WHAT IS NEEDED: Write what comes next in the WraithRun troubleshooting guide, starting right after its final sentence.

TEXT EXCERPT:
== == ==

JSON output is missing the turns array

Symptom:

  • JSON output does not contain intermediate reasoning steps (the turns array is absent).

Fix:

  • This is expected. Since v0.11.0, the default output mode is compact, which omits turns to reduce payload size.
  • Use --output-mode full to restore the complete output including all intermediate turns.

Model classified as wrong capability tier

Symptom:

  • Agent behavior does not match what you expect for your model (e.g., skipping LLM synthesis when the model is capable).

Fix:

  • WraithRun automatically probes model size and latency to classify capability as Basic, Moderate, or Strong.
  • Override automatic classification with --capability-override:
wraithrun --task "Investigate ..." --live --model C:/models/llm.onnx --tokenizer C:/models/tokenizer.json --capability-override strong
  • Tier thresholds: Basic ≤2B params or ≥200ms latency; Strong ≥10B params and ≤50ms latency; Moderate is everything in between.
  • Since v1.8.0, parameter estimation is quantization-aware. Q4 models use 0.55 bytes/param, Q8 uses 1.1, FP16 uses 2.2, FP32 uses 4.4. This may reclassify models that were previously under-estimated (e.g., a Q4 model that reported 0.5B may now correctly report ~2B and shift from Basic to Moderate).

Final answer looks generic or templated

Symptom:

  • The executive summary in final_answer is a structured SUMMARY/FINDINGS/RISK/ACTIONS block instead of natural language.

Fix:

  • This happens when the model is classified as Basic tier (deterministic summary) or when LLM output quality is detected as low.
  • Since v1.6.0, Moderate/Strong tiers use a ReAct loop that typically produces richer output. If output is still generic, try --capability-override strong or increase --temperature slightly (e.g., 0.1).
  • Since v1.8.0, the quality guard also catches hallucinated <call> tags and [observation] markers inside the final answer. When detected, the agent replaces the garbage with a deterministic summary built from real findings. This means even Moderate/Strong tier runs may show a structured summary if the model hallucinates.

Agent not calling expected tools

Symptom:

  • The agent finishes quickly without calling tools you expected, or calls fewer tools than anticipated.

Fix:

  • Moderate/Strong tiers use a ReAct loop where the LLM decides which tools to call. The model may not choose the same tools as the template-driven Basic tier.
  • Increase --max-steps if the agent is exhausting its step budget before reaching all relevant tools.

== == ==

Dataset entries:
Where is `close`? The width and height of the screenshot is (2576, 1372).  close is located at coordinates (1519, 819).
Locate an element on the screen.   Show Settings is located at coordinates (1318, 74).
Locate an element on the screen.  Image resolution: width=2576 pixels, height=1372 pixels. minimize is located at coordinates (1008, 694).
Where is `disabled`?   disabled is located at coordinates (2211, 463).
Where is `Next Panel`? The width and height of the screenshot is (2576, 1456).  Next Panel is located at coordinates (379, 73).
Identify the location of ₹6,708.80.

== == ==

RESULT:
  • If the model is too small, it may produce a <final> answer immediately. Try --capability-override strong to allow full iterative reasoning.
  • Since v1.8.0, if the model produces <final> at step 0 without calling any tools, the agent automatically falls back to template-driven execution so that real host data is still collected.
  • Check RUST_LOG=debug output for react_step entries showing the agent's reasoning at each step.

Task returned a scope-boundary finding instead of running

Symptom:

  • The agent returns a single informational finding about the task being outside host-level investigation scope, without executing any tools.

Fix:

  • WraithRun validates that tasks fall within its supported domain (host-level cyber investigation). Tasks referencing cloud infrastructure (AWS, Azure, GCP), container orchestration (Kubernetes), email/phishing, or SIEM are rejected.
  • Rephrase your task to focus on host-level analysis: accounts, processes, persistence, network listeners, file integrity, or logs.

Some findings appear in supplementary_findings instead of findings

Symptom:

  • In compact JSON output, some findings are in a supplementary_findings array instead of the main findings array.

Fix:

  • This is expected. Since v0.13.0, the agent tags findings by relevance to the resolved investigation template. Findings from non-primary tools are classified as supplementary and separated in compact mode.
  • Use --output-mode full to keep all findings in the main findings array with their relevance tag.
  • If your model is capable, use --capability-override moderate or --capability-override strong to force LLM synthesis.